**What the exercise asks**
Your answer must be the listing, given again word for word.

━━━ The input ━━━

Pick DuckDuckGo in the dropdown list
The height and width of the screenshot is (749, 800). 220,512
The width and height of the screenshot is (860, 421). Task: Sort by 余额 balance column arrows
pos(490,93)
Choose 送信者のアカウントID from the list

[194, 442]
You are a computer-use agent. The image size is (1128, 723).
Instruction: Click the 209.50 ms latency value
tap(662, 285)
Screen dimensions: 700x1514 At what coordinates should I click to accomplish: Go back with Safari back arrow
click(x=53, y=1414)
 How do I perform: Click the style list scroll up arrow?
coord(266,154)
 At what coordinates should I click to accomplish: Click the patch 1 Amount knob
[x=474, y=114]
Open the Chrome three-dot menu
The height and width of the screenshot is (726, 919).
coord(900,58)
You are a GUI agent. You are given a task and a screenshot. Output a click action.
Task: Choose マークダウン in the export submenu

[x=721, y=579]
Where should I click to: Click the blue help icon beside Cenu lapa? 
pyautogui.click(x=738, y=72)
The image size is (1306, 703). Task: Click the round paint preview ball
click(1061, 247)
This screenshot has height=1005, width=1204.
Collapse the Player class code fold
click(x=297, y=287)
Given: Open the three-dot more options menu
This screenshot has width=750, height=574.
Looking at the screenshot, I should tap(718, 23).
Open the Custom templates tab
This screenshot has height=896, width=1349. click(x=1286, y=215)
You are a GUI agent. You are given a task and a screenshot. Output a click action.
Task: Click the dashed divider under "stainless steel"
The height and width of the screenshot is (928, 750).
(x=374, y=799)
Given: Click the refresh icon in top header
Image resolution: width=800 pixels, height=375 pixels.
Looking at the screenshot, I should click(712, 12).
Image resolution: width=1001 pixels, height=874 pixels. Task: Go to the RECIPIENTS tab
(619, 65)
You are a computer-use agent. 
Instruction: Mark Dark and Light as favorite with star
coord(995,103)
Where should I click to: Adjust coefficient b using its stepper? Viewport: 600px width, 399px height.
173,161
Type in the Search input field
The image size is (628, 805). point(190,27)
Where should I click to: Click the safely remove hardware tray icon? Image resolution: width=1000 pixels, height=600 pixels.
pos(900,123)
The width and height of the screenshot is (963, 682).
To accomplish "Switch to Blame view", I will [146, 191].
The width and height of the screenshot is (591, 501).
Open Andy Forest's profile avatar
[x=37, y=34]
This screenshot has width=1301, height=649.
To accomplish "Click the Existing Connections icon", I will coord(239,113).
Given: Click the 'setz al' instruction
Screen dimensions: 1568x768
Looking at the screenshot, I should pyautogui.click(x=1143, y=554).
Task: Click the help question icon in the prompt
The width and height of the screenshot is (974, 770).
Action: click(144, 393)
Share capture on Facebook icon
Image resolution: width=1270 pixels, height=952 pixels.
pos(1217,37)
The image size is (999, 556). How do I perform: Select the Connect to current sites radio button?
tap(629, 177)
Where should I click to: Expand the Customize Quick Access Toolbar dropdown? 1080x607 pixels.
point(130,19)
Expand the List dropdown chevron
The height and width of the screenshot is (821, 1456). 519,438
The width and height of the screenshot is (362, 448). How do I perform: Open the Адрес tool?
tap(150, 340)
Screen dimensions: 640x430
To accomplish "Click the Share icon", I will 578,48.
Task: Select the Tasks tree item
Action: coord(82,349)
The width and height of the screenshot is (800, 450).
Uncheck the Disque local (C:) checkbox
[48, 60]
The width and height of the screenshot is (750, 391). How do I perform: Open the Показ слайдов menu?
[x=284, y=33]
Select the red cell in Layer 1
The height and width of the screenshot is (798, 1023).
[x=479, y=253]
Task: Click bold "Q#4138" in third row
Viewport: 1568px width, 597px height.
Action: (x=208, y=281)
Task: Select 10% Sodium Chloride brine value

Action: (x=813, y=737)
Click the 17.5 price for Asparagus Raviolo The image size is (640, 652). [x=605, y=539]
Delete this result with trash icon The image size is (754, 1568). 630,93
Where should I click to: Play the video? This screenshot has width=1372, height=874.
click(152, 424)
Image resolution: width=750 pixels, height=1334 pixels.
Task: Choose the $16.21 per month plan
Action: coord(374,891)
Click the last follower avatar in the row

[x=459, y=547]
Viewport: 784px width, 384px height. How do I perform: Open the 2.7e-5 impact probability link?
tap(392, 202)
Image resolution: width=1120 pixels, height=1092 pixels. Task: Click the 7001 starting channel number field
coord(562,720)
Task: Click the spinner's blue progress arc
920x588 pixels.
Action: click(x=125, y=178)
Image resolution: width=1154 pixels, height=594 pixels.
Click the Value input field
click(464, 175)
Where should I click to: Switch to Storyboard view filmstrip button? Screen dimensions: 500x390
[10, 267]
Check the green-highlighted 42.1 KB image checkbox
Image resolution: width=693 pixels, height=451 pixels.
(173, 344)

━━━

**Solution to this exercise**
Pick DuckDuckGo in the dropdown list
The height and width of the screenshot is (749, 800). 220,512
The width and height of the screenshot is (860, 421). Task: Sort by 余额 balance column arrows
pos(490,93)
Choose 送信者のアカウントID from the list

[194, 442]
You are a computer-use agent. The image size is (1128, 723).
Instruction: Click the 209.50 ms latency value
tap(662, 285)
Screen dimensions: 700x1514 At what coordinates should I click to accomplish: Go back with Safari back arrow
click(x=53, y=1414)
 How do I perform: Click the style list scroll up arrow?
coord(266,154)
 At what coordinates should I click to accomplish: Click the patch 1 Amount knob
[x=474, y=114]
Open the Chrome three-dot menu
The height and width of the screenshot is (726, 919).
coord(900,58)
You are a GUI agent. You are given a task and a screenshot. Output a click action.
Task: Choose マークダウン in the export submenu

[x=721, y=579]
Where should I click to: Click the blue help icon beside Cenu lapa? 
pyautogui.click(x=738, y=72)
The image size is (1306, 703). Task: Click the round paint preview ball
click(1061, 247)
This screenshot has height=1005, width=1204.
Collapse the Player class code fold
click(x=297, y=287)
Given: Open the three-dot more options menu
This screenshot has width=750, height=574.
Looking at the screenshot, I should tap(718, 23).
Open the Custom templates tab
This screenshot has height=896, width=1349. click(x=1286, y=215)
You are a GUI agent. You are given a task and a screenshot. Output a click action.
Task: Click the dashed divider under "stainless steel"
The height and width of the screenshot is (928, 750).
(x=374, y=799)
Given: Click the refresh icon in top header
Image resolution: width=800 pixels, height=375 pixels.
Looking at the screenshot, I should click(712, 12).
Image resolution: width=1001 pixels, height=874 pixels. Task: Go to the RECIPIENTS tab
(619, 65)
You are a computer-use agent. 
Instruction: Mark Dark and Light as favorite with star
coord(995,103)
Where should I click to: Adjust coefficient b using its stepper? Viewport: 600px width, 399px height.
173,161
Type in the Search input field
The image size is (628, 805). point(190,27)
Where should I click to: Click the safely remove hardware tray icon? Image resolution: width=1000 pixels, height=600 pixels.
pos(900,123)
The width and height of the screenshot is (963, 682).
To accomplish "Switch to Blame view", I will [146, 191].
The width and height of the screenshot is (591, 501).
Open Andy Forest's profile avatar
[x=37, y=34]
This screenshot has width=1301, height=649.
To accomplish "Click the Existing Connections icon", I will coord(239,113).
Given: Click the 'setz al' instruction
Screen dimensions: 1568x768
Looking at the screenshot, I should pyautogui.click(x=1143, y=554).
Task: Click the help question icon in the prompt
The width and height of the screenshot is (974, 770).
Action: click(144, 393)
Share capture on Facebook icon
Image resolution: width=1270 pixels, height=952 pixels.
pos(1217,37)
The image size is (999, 556). How do I perform: Select the Connect to current sites radio button?
tap(629, 177)
Where should I click to: Expand the Customize Quick Access Toolbar dropdown? 1080x607 pixels.
point(130,19)
Expand the List dropdown chevron
The height and width of the screenshot is (821, 1456). 519,438
The width and height of the screenshot is (362, 448). How do I perform: Open the Адрес tool?
tap(150, 340)
Screen dimensions: 640x430
To accomplish "Click the Share icon", I will 578,48.
Task: Select the Tasks tree item
Action: coord(82,349)
The width and height of the screenshot is (800, 450).
Uncheck the Disque local (C:) checkbox
[48, 60]
The width and height of the screenshot is (750, 391). How do I perform: Open the Показ слайдов menu?
[x=284, y=33]
Select the red cell in Layer 1
The height and width of the screenshot is (798, 1023).
[x=479, y=253]
Task: Click bold "Q#4138" in third row
Viewport: 1568px width, 597px height.
Action: (x=208, y=281)
Task: Select 10% Sodium Chloride brine value

Action: (x=813, y=737)
Click the 17.5 price for Asparagus Raviolo The image size is (640, 652). [x=605, y=539]
Delete this result with trash icon The image size is (754, 1568). 630,93
Where should I click to: Play the video? This screenshot has width=1372, height=874.
click(152, 424)
Image resolution: width=750 pixels, height=1334 pixels.
Task: Choose the $16.21 per month plan
Action: coord(374,891)
Click the last follower avatar in the row

[x=459, y=547]
Viewport: 784px width, 384px height. How do I perform: Open the 2.7e-5 impact probability link?
tap(392, 202)
Image resolution: width=1120 pixels, height=1092 pixels. Task: Click the 7001 starting channel number field
coord(562,720)
Task: Click the spinner's blue progress arc
920x588 pixels.
Action: click(x=125, y=178)
Image resolution: width=1154 pixels, height=594 pixels.
Click the Value input field
click(464, 175)
Where should I click to: Switch to Storyboard view filmstrip button? Screen dimensions: 500x390
[10, 267]
Check the green-highlighted 42.1 KB image checkbox
Image resolution: width=693 pixels, height=451 pixels.
(173, 344)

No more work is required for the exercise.